* **What is expected**: The listing that follows should be reproduced exactly, line for line.

=== Data for this exercise ===

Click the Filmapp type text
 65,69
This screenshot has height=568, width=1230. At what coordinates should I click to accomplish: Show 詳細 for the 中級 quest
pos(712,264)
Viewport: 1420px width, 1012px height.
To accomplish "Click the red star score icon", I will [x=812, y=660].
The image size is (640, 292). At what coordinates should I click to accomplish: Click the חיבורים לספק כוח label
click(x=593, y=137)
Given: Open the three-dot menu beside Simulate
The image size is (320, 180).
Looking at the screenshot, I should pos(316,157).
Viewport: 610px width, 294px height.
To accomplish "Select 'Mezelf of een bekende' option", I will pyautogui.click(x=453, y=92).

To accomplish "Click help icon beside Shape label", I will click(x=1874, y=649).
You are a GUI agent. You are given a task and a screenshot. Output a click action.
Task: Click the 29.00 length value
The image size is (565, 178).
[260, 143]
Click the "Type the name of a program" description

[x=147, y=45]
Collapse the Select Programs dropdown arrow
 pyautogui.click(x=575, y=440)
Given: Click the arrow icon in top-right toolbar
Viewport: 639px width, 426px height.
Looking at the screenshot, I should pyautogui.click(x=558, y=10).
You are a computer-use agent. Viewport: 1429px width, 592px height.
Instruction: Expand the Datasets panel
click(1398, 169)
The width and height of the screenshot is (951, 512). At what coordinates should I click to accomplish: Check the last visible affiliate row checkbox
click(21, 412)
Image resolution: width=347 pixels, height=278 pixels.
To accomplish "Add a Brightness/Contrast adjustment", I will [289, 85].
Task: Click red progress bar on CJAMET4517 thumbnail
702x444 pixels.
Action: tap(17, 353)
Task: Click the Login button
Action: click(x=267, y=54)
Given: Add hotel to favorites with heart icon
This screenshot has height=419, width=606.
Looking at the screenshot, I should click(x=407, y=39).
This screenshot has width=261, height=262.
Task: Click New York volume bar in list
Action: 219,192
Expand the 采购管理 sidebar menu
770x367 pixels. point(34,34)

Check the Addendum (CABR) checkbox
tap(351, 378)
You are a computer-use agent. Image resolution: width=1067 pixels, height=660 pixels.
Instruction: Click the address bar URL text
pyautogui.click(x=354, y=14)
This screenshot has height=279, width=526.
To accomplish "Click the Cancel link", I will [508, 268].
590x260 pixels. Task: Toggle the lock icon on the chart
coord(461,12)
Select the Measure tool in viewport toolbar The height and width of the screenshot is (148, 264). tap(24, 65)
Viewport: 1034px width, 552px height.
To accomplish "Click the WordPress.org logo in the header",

===

* **Response area**:
Click the Filmapp type text
 65,69
This screenshot has height=568, width=1230. At what coordinates should I click to accomplish: Show 詳細 for the 中級 quest
pos(712,264)
Viewport: 1420px width, 1012px height.
To accomplish "Click the red star score icon", I will [x=812, y=660].
The image size is (640, 292). At what coordinates should I click to accomplish: Click the חיבורים לספק כוח label
click(x=593, y=137)
Given: Open the three-dot menu beside Simulate
The image size is (320, 180).
Looking at the screenshot, I should pos(316,157).
Viewport: 610px width, 294px height.
To accomplish "Select 'Mezelf of een bekende' option", I will pyautogui.click(x=453, y=92).

To accomplish "Click help icon beside Shape label", I will click(x=1874, y=649).
You are a GUI agent. You are given a task and a screenshot. Output a click action.
Task: Click the 29.00 length value
The image size is (565, 178).
[260, 143]
Click the "Type the name of a program" description

[x=147, y=45]
Collapse the Select Programs dropdown arrow
 pyautogui.click(x=575, y=440)
Given: Click the arrow icon in top-right toolbar
Viewport: 639px width, 426px height.
Looking at the screenshot, I should pyautogui.click(x=558, y=10).
You are a computer-use agent. Viewport: 1429px width, 592px height.
Instruction: Expand the Datasets panel
click(1398, 169)
The width and height of the screenshot is (951, 512). At what coordinates should I click to accomplish: Check the last visible affiliate row checkbox
click(21, 412)
Image resolution: width=347 pixels, height=278 pixels.
To accomplish "Add a Brightness/Contrast adjustment", I will [289, 85].
Task: Click red progress bar on CJAMET4517 thumbnail
702x444 pixels.
Action: tap(17, 353)
Task: Click the Login button
Action: click(x=267, y=54)
Given: Add hotel to favorites with heart icon
This screenshot has height=419, width=606.
Looking at the screenshot, I should click(x=407, y=39).
This screenshot has width=261, height=262.
Task: Click New York volume bar in list
Action: 219,192
Expand the 采购管理 sidebar menu
770x367 pixels. point(34,34)

Check the Addendum (CABR) checkbox
tap(351, 378)
You are a computer-use agent. Image resolution: width=1067 pixels, height=660 pixels.
Instruction: Click the address bar URL text
pyautogui.click(x=354, y=14)
This screenshot has height=279, width=526.
To accomplish "Click the Cancel link", I will [508, 268].
590x260 pixels. Task: Toggle the lock icon on the chart
coord(461,12)
Select the Measure tool in viewport toolbar The height and width of the screenshot is (148, 264). tap(24, 65)
Viewport: 1034px width, 552px height.
To accomplish "Click the WordPress.org logo in the header",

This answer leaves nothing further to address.